Em primeiro lugar, é importante ressaltar que a comunidade LGBT sofre insultos constantes por pessoas conservadoras. Durante as eleições de 2018, um grupo de MC’s lançou o rap “Primavera fascista”, criticando diretamente os discursos de ódio do então candidato Jair Bolsonaro. Em um trecho da composição, os artistas citam falas homofóbicas ditas em entrevistas pelo atual presidente que, ao ser aplaudido por seus apoiadores, incentivou o ataque às minorias sociais. Com isso, fica claro que a maior parte da população brasileira simpatizou com a fala reacionária, mostrando a imensa intolerância ainda presente na sociedade.

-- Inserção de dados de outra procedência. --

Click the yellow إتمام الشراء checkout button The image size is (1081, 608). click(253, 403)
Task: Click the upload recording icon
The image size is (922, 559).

Em segundo lugar, é válido lembrar que, desde a chegada dos povos africanos no país, existe um racismo estrutural que gera uma profunda discriminação étnica. A música “Cota não é esmola”, escrita por Bia Ferreira, descreve a vida de uma jovem negra da periferia. Além de criticar as desigualdades sociais, a letra relata as atitudes racistas enfrentadas pela garota que, desde muito pequena, recebe ataques em diversas esferas da vida. Logo, o preconceito racial passado por gerações ainda fere os direitos humanos e agrava a violência, gerando uma nação movida pelo ódio.
Portanto, é incontestável que medidas precisam ser tomadas para resolver a questão da intolerância e dos ataques de ódio. Para isso, é necessário que o Poder Judiciário fiscalize as leis já existentes, por meio de um portal de denúncias que deverá ser criado pelo Governo Federal, para que as vítimas que fazem parte das minorias sociais realizem boletins de ocorrências de uma maneira simplificada, fazendo com que, os acusados sejam penalizados o quanto antes pelas autoridades. Além disso, o Ministério da Educação também deve criar projetos na rede pública de ensino, contratando psicólogos e educadores para realizar palestras e campanhas contra qualquer tipo de intolerância dentro ou fora do ambiente escolar. Somente assim, o Brasil deixará de ter uma sociedade a favor dos discursos de ódio e da discriminação.